Meclis’te görüşülecek yasa tasarısı için taleplerine rağmen görüşlerinin alınmadığını ifade eden Bursa Veteriner Hekimler Odası Başkanı Melike Baysal, veteriner hekimlerin görüşü alınmadan verilmiş kararların, gelecek günlerde tüm taraflar için daha büyük sorunlarla geri döneceğini söyledi.
“TOPLUM VİCDANINI RAHATSIZ EDİYOR”
“Çevre, Şehircilik ve İklim Değişikliği Bakanlığı, Tarım ve Orman Bakanlığı, Adalet Bakanlığı ve İçişleri Bakanlıkları’nın iş birliğinde Hayvanları Koruma Kanunu’nun yasa değişiklik tasarısı hazırlandığını, teklifin önümüzdeki haftalarda TBMM’ye geleceğini basından öğrendiklerini dile getiren Bursa Veteriner Hekimler Odası Yönetim Kurulu Başkanı Melike Baysal, “Değişiklik taslağı hazırlanırken Türk Veteriner Hekimleri Birliği, veteriner hekim meslek örgütleri, ilgili meslek örgütleri ya da STK’ların görüşü alınmamıştır. Tasarının içeriğini bilmiyor, basına yansıyanlardan ise kaygı duyuyoruz. Basındaki haberlerden edindiğimiz bilgilerden, bu taslak kanunun daha önceki değişiklikler gibi sahadan ve bilimsellikten uzak, uygulanması mümkün olmayan, toplum vicdanını rahatsız eden değişiklikleri içerdiği ve ülkemize bu alanda bir 20 yıl daha kaybettireceği kaygısı taşımaktayız,” ifadelerini kullandı.
“BU UYGULAMALARIN KABUL EDİLEMEZ OLDUĞUNU PAYLAŞMAK ZORUNDAYIZ”

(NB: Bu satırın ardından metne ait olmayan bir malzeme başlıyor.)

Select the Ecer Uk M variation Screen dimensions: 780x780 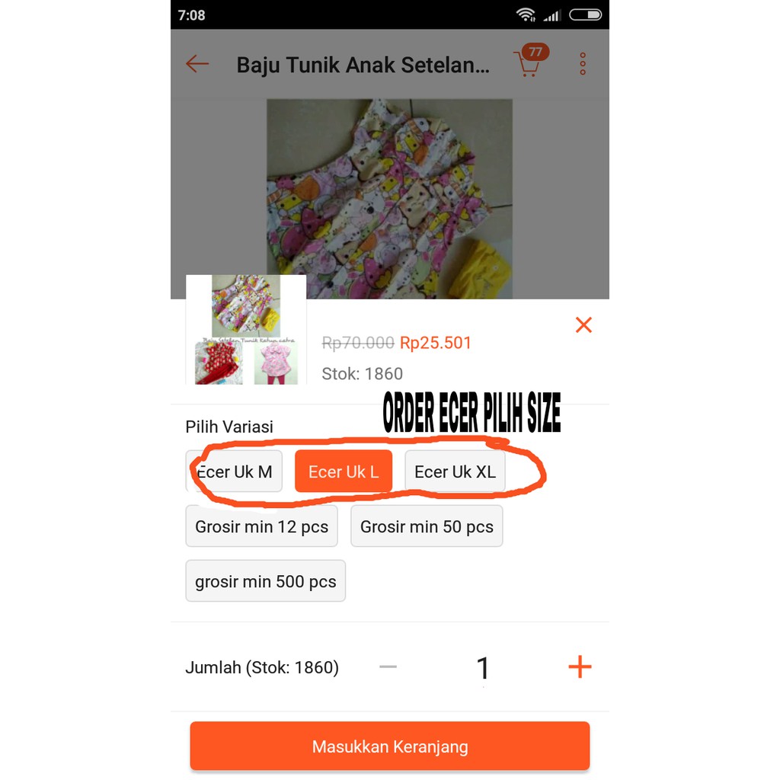coord(234,471)

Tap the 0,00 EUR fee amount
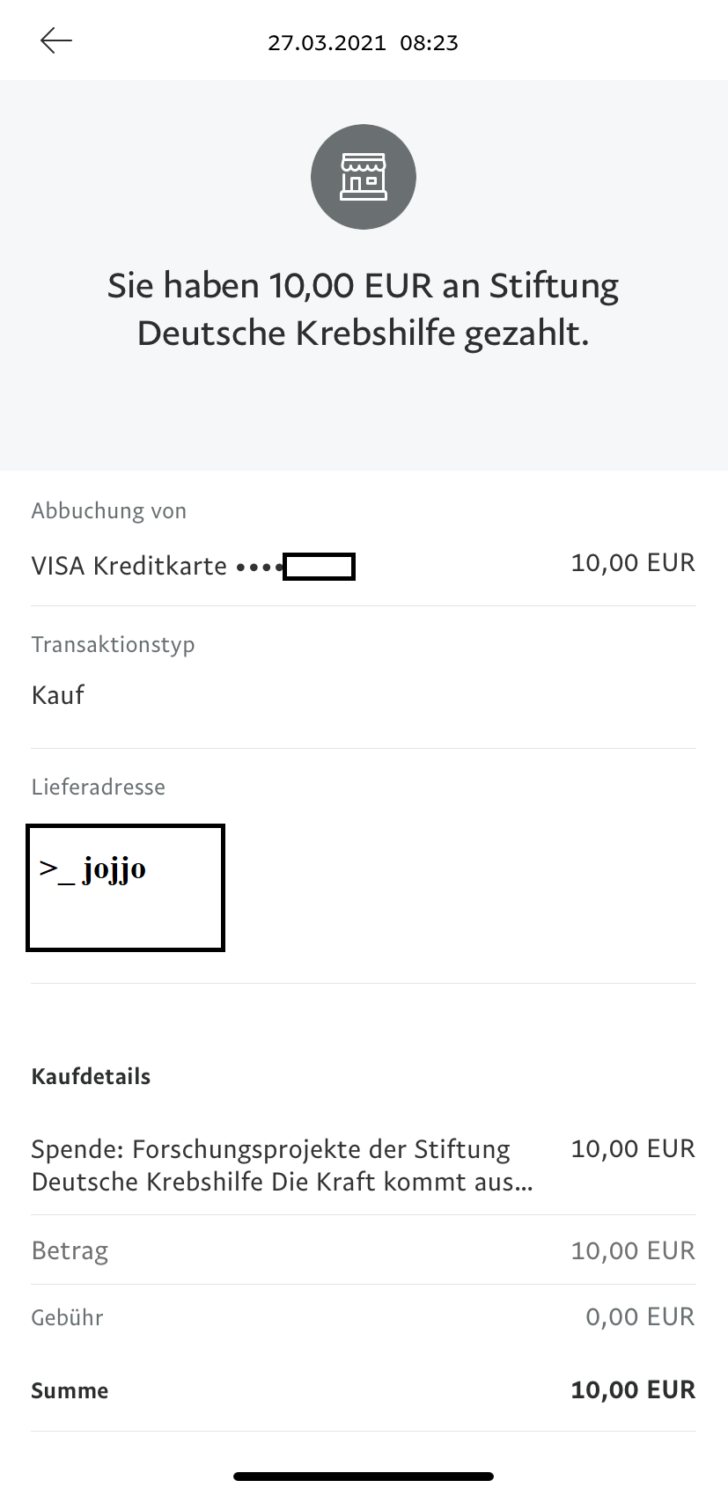pos(640,1317)
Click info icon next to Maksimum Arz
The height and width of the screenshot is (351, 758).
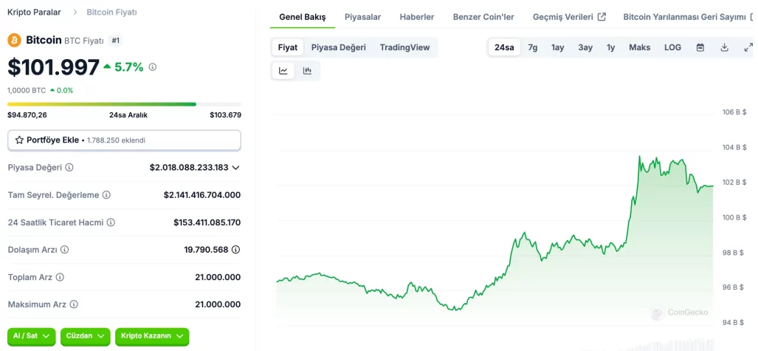point(74,304)
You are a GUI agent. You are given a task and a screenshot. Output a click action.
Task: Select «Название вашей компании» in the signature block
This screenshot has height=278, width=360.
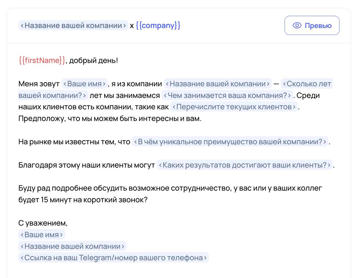tap(72, 246)
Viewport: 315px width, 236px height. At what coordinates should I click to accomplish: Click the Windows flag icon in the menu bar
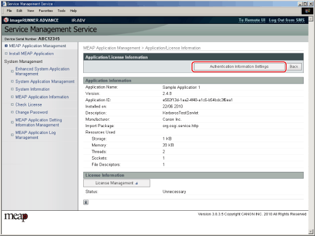307,11
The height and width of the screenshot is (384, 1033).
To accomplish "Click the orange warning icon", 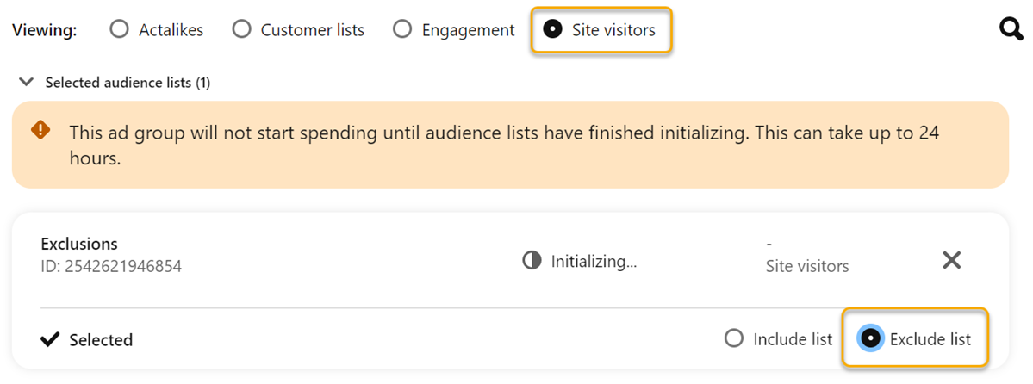I will 40,131.
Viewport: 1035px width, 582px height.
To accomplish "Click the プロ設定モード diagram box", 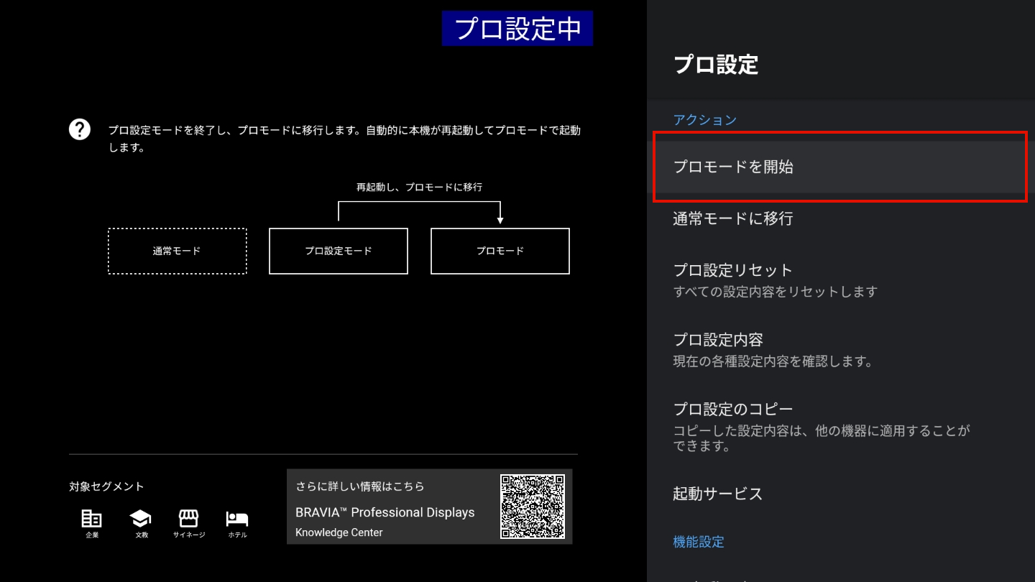I will [x=338, y=251].
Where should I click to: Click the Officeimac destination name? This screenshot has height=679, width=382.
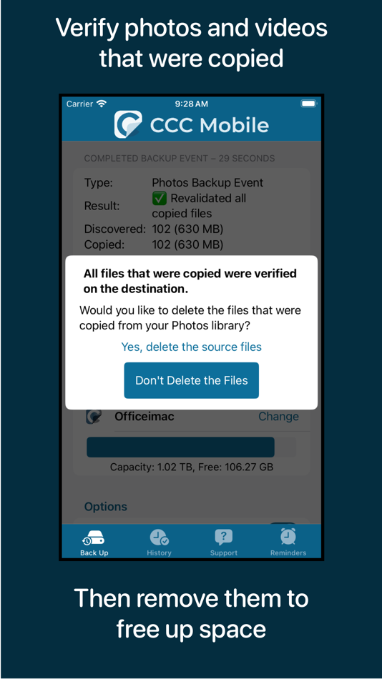145,417
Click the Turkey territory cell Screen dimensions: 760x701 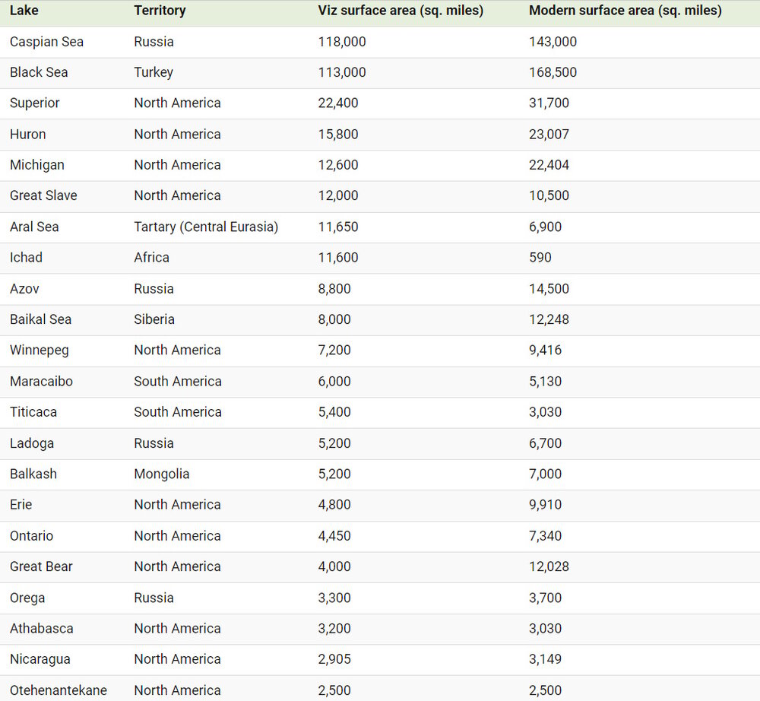coord(154,72)
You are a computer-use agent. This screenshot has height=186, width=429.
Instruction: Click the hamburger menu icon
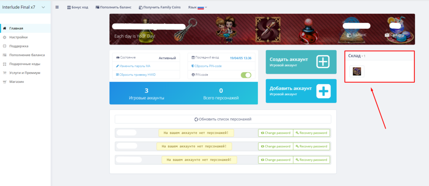point(57,7)
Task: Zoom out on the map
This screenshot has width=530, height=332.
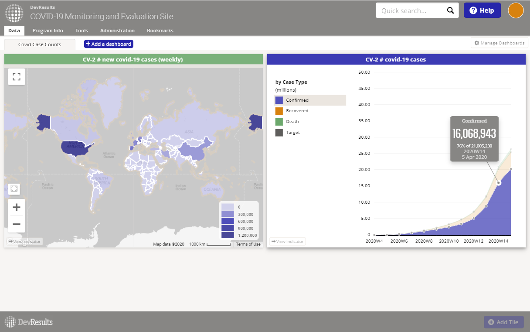Action: (x=17, y=224)
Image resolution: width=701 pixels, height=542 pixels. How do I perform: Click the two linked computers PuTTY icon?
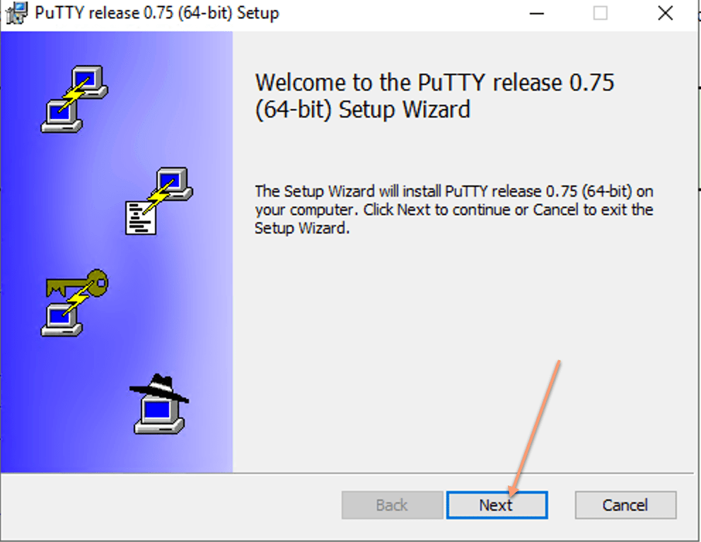click(75, 99)
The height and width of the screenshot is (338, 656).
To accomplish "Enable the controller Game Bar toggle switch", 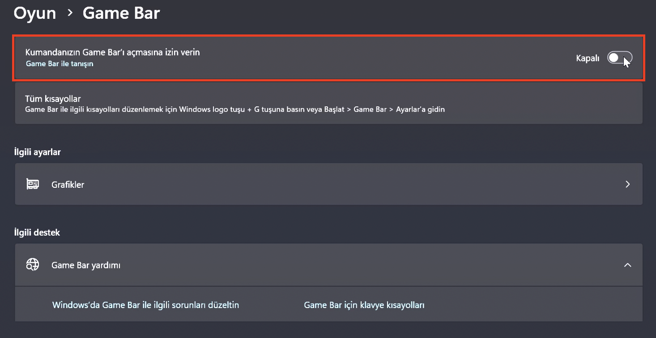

Veteriner hekimler olarak sahipsiz hayvanların itlafına sebep olacak her türlü uygulamanın karşısında olduklarını söyleyen Baysal, “Bu uygulamaların hayvan refahı açısından kabul edilemez olduğunu kamuoyu ile paylaşma zorunluluğu hissediyoruz. Dünya Hayvan Sağlığı Örgütü (WOAH), evcilleştirilmiş bir tür olan köpeklerin topluma bağımlı olduğunu, sahipsiz oldukları durumlarda dahi sağlık ve refahlarını sağlamanın etik bir sorumluluk olduğunu hatırlatmaktadır. 2004 yılında çıkan 5199 sayılı Hayvan Koruma Kanunu öncesinde, sahipsiz hayvanlar insani olmayan yöntemlerle yok edilmekteydi. Ancak gelişen toplumsal bilinç ve itirazlar sonrası 5199 sayılı kanun çıkarılmış ve her türlü itlaf yasaklanmıştı. 5199’a göre yerel yönetimler geçici bakımevi kuracak, sahipsiz hayvanların tedavisi ve rehabilitasyonunu gerçekleştirerek, kısırlaştırıp, aşılayarak yaşadığı bölgeye geri bırakacaktı. Yani yerel yönetimler sahipsiz hayvanların sağlıklı yaşamaları ve refahlarını sağlamakla görevlendirilmiştir” diye konuştu.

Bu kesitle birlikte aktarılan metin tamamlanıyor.